Improving the Performance of OpenMP Using Lightweight Threads

Adrián Castelló
Seminar

In recent years, the main increase of the computational power of computers has come from augmentation of the total number of cores. This trend is also truly reflected with co-processors, such as Intel Xeon Phi. However, a higher number of cores implies an extra effort to extract all the computational power by using parallel codes. Sequential codes can be parallelized by different ways: manual parallelization directly using thread libraries such as pthreads or compiler-supported parallelization using directives-based programming models such as OpenMP. Both approaches would work well on current multi- and manycore architectures if they would be carefully and efficiently applied to application codes, but they are usually realized as a single common implementation. Each piece of parallel code could have different requirements (e.g, data size, communication, computation, or I/O), but current solutions create the same thread configuration for all of them. Moreover, the context switch for threads used for those solutions adds a non-negligible overhead, and it can be clearly noticed on the implementation of fine-grained parallelism.

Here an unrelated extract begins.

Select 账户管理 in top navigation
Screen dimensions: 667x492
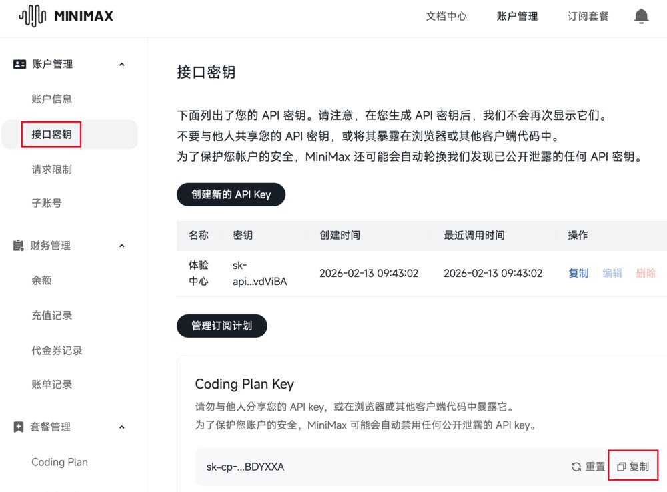point(518,16)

In this regard, adaptable and lightweight threads can be used to deal with several parallel code structures. They can improve the performance by reducing the, sometimes unnecessary, overhead introduced by conventional heavyweight threads and by adapting their structure to the code requirements. In this work, we study several parallel code patterns in OpenMP and investigate lightweight user-level threads (ULTs) in translation of those OpenMP codes. A lightweight ULT library called Argobots is used in this study, and ULTs and tasklets supported in Argobots are applied to implement OpenMP threads and tasks. We analyze two well-known OpenMP implementations, such as GCC OpenMP and Intel OpenMP, as well as our translation of OpenMP codes to Argobots for various OpenMP pragmas including nested parallel constructs, task creation, and task yield. Experimental results and analyses on Intel 36-core machine show that current pthreads-based OpenMP implementations have some limitations in terms of performance and expressiveness and lightweight threads can overcome these limitations with low-overhead context-switch and flexible scheduling capabilities.

Bio:
Adrián Castelló is a Research Assistant and first year Computer Science Ph.D. student at Universitat Jaume I de Castelló (Spain). He received his BS and MS in Computer Science  from the same university in 2011 and 2014 respectively. His current research interest is focused on (but not limited to) GPU computing and HPC networks. He worked as a Software Developer at Universitat Jaume I de Castelló between 2011 and 2014.